▶ [WHAT THE TASK REQUIRES]: Would you please retype, exactly, the lines of the listing below between the line with "[Link for social instagram] (244, 2547)" and the line with "Politica de Reembolso y Cambios (1243, 852)", inclusive?

◇ ◇ ◇

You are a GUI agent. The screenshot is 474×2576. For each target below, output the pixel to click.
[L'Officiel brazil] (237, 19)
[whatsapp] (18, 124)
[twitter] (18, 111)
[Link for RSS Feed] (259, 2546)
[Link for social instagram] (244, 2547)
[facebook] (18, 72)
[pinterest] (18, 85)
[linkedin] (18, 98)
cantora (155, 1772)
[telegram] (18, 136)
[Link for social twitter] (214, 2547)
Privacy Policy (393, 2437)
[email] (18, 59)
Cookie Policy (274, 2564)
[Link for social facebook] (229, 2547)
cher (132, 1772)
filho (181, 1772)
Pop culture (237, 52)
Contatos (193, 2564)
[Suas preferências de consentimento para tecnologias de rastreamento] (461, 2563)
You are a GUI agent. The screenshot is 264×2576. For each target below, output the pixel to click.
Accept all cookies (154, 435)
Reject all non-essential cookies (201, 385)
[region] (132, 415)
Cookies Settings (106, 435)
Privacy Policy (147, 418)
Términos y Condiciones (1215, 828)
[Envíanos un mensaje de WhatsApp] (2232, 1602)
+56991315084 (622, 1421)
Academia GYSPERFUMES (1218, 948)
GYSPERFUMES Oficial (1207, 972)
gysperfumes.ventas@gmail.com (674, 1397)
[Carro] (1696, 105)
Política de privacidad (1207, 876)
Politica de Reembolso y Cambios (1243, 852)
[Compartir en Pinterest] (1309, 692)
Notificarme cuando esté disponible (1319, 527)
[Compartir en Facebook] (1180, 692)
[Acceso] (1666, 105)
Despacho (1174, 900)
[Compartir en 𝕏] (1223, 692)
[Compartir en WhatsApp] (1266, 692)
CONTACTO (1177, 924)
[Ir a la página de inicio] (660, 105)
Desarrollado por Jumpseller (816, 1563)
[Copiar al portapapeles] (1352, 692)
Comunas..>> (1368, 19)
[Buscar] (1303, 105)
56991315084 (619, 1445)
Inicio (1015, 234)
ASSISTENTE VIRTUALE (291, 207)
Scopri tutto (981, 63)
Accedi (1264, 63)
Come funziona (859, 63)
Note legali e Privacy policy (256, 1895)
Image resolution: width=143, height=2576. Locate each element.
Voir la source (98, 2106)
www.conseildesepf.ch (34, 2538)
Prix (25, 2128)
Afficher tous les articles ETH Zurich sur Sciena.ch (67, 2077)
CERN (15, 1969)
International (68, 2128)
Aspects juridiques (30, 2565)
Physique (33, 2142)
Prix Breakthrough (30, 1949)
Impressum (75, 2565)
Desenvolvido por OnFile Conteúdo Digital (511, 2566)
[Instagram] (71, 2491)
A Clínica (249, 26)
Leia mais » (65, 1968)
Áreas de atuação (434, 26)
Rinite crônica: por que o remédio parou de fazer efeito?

◇ ◇ ◇

▶ [OUTPUT]:
[Link for social instagram] (244, 2547)
[facebook] (18, 72)
[pinterest] (18, 85)
[linkedin] (18, 98)
cantora (155, 1772)
[telegram] (18, 136)
[Link for social twitter] (214, 2547)
Privacy Policy (393, 2437)
[email] (18, 59)
Cookie Policy (274, 2564)
[Link for social facebook] (229, 2547)
cher (132, 1772)
filho (181, 1772)
Pop culture (237, 52)
Contatos (193, 2564)
[Suas preferências de consentimento para tecnologias de rastreamento] (461, 2563)
You are a GUI agent. The screenshot is 264×2576. For each target below, output the pixel to click.
Accept all cookies (154, 435)
Reject all non-essential cookies (201, 385)
[region] (132, 415)
Cookies Settings (106, 435)
Privacy Policy (147, 418)
Términos y Condiciones (1215, 828)
[Envíanos un mensaje de WhatsApp] (2232, 1602)
+56991315084 (622, 1421)
Academia GYSPERFUMES (1218, 948)
GYSPERFUMES Oficial (1207, 972)
gysperfumes.ventas@gmail.com (674, 1397)
[Carro] (1696, 105)
Política de privacidad (1207, 876)
Politica de Reembolso y Cambios (1243, 852)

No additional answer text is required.